名古屋中心部からざっと40キロメートル、電車で約40分。愛知県常滑市の伊勢湾側の海上に浮かぶ人工島に位置するのが、中部国際空港だ。「セントレア」の愛称で知られる中部圏で最大の空港が、今年2月に開港10周年を迎えた。
中部地方はトヨタ自動車グループをはじめとして、日本の代表的な企業が点在する。その経済圏と世界をつなぐ「ハブ空港」を目指す狙いで設置されたものの、今の姿は当初のもくろみとは大きく外れてしまっている。開港からほどない2005年度こそ1235万人(国際線532万人、国内702万人)の利用者を記録したが、そこがピーク。2009年度以降は同1000万人を割り込んだままだ。
セントレアの開港効果はわずか数年で霧消
国際線利用者に限ってみても2007年度の556万人をピークとして、ここ数年は年間450万人前後で低迷してしまっている。セントレア開業前の旧名古屋空港(現:県営名古屋空港、通称:名古屋小牧空港、愛知県豊山町)における2004年度の国際線旅客数は449万人だった。
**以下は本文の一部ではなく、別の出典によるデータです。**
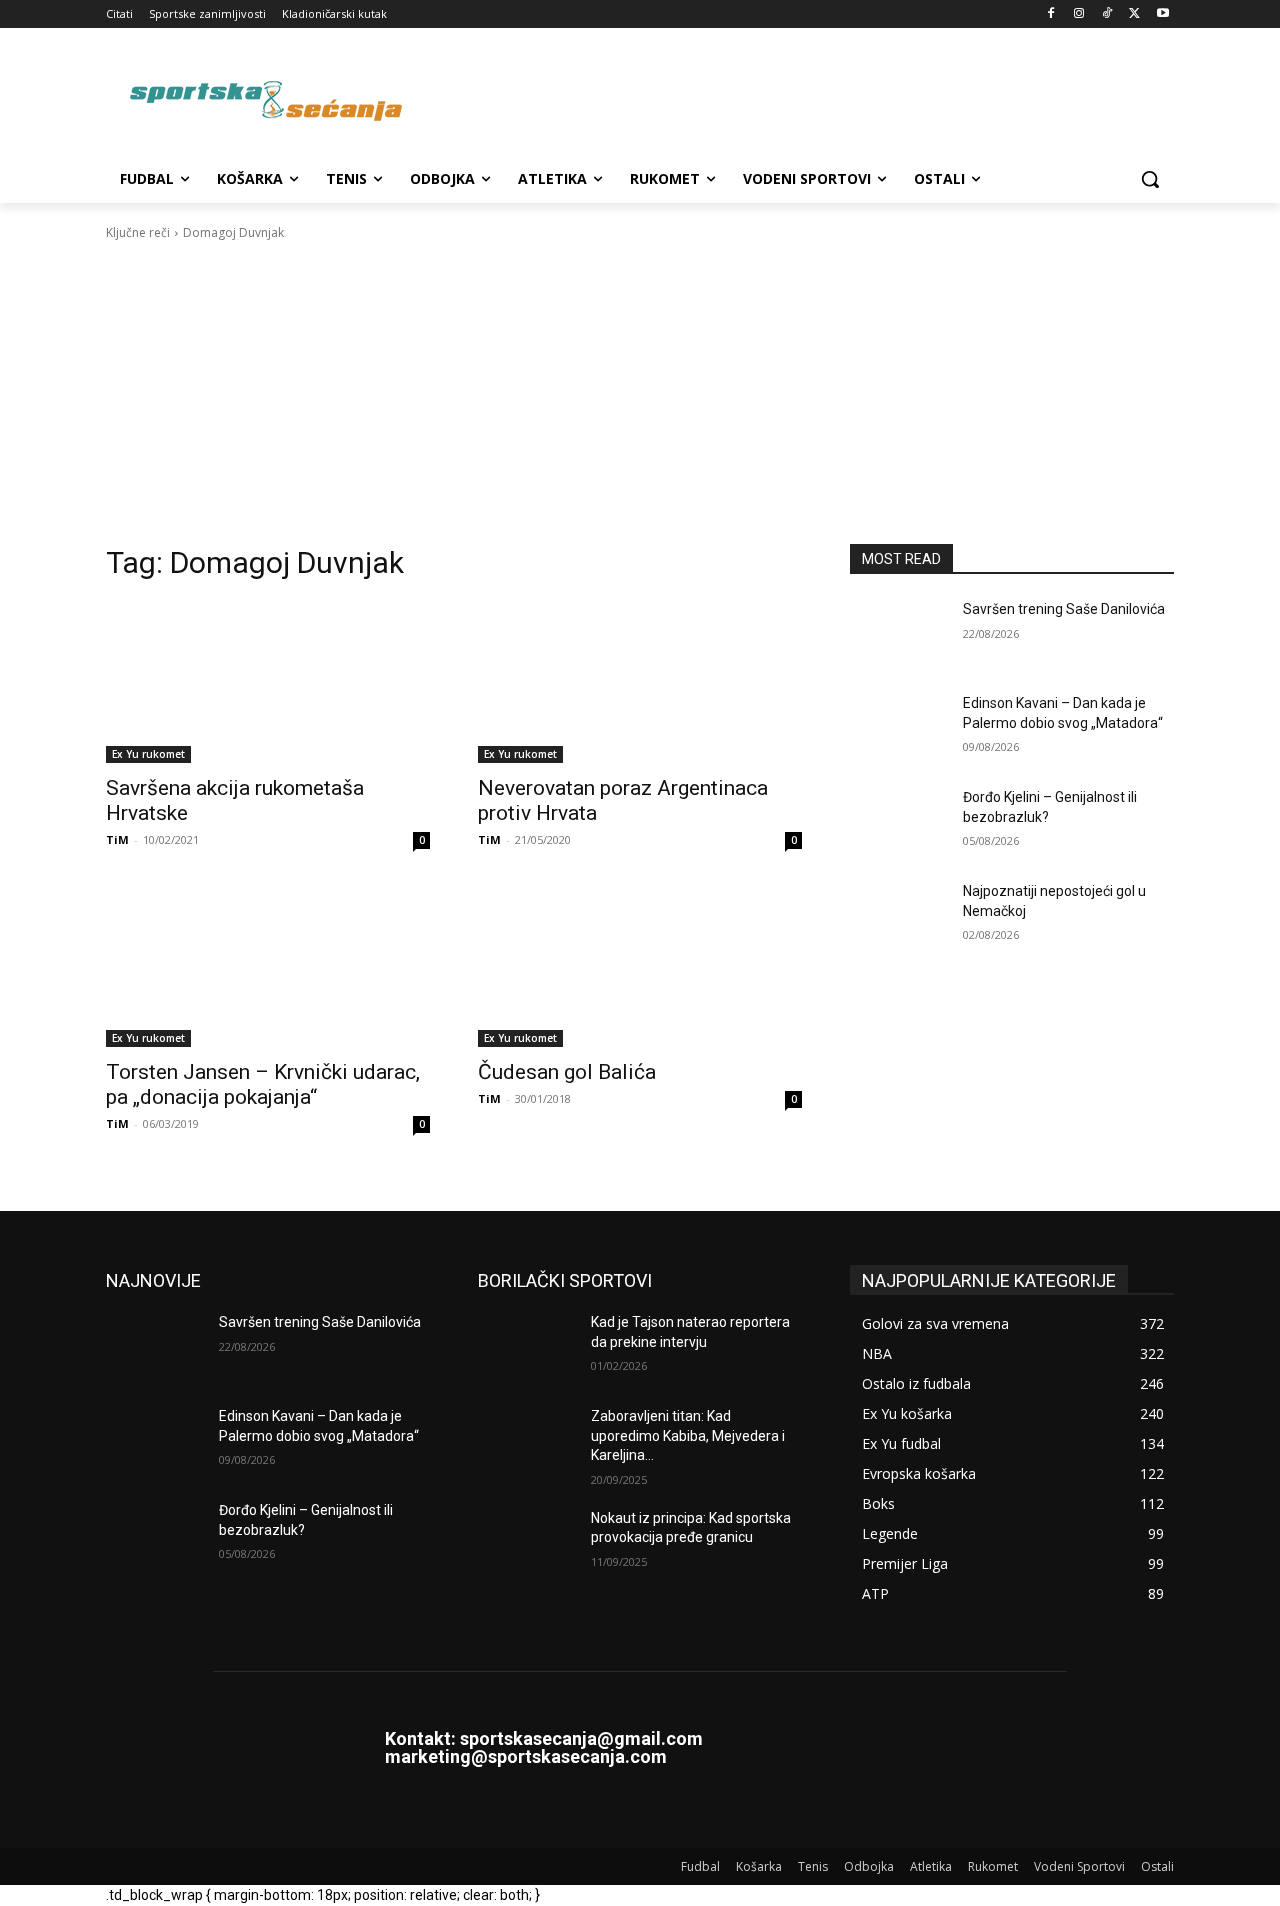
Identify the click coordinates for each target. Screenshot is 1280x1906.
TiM (117, 839)
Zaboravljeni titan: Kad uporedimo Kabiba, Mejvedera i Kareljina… (688, 1435)
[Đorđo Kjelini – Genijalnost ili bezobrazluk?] (898, 822)
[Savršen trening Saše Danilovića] (898, 634)
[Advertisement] (640, 393)
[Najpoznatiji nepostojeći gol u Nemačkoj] (898, 916)
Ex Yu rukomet (148, 754)
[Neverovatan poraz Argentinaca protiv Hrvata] (640, 682)
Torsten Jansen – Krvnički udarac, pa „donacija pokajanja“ (263, 1084)
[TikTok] (1107, 14)
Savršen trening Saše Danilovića (1064, 609)
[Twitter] (1134, 14)
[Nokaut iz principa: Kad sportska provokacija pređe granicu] (526, 1543)
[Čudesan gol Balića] (640, 966)
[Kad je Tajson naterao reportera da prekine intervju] (526, 1347)
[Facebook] (1051, 14)
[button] (1150, 179)
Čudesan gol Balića (567, 1072)
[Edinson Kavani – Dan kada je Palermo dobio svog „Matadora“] (898, 728)
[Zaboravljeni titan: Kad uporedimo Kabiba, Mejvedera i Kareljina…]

つまり、セントレア効果は最初の数年間のみだったといえる。
「10年前は欧米への直行便がたくさんあったのに、すっかり不便な空港になってしまった」。名古屋在住で北米を中心に海外出張の多いビジネスパーソンは嘆く。
セントレアが開港した2005年は、「愛知万博」がちょうど開かれた頃。世界的に名古屋が注目されていたこともあり、セントレアには欧米系航空会社が数多く乗り入れ、日本航空(JAL)のパリ線、エミレーツ航空のドバイ線なども運航された。2007年度には国際線は週354便(1日平均約50便)もあった。
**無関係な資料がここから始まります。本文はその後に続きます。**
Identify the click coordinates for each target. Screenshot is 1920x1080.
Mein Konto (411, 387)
ところが、状況は急悪化する。2008年秋のリーマンショックに伴うその後の急激な景気後退だ。国際線利用者とともに路線数も縮小。2013年度で見ると週290便(1日平均約41便)まで減った。現在、27路線の国際線のうち欧米路線(ホノルル除く)はフランクフルト(ルフトハンザドイツ航空)、ヘルシンキ(フィンランド航空)、デトロイト(デルタ航空)の3路線のみ。大半はアジア路線だ。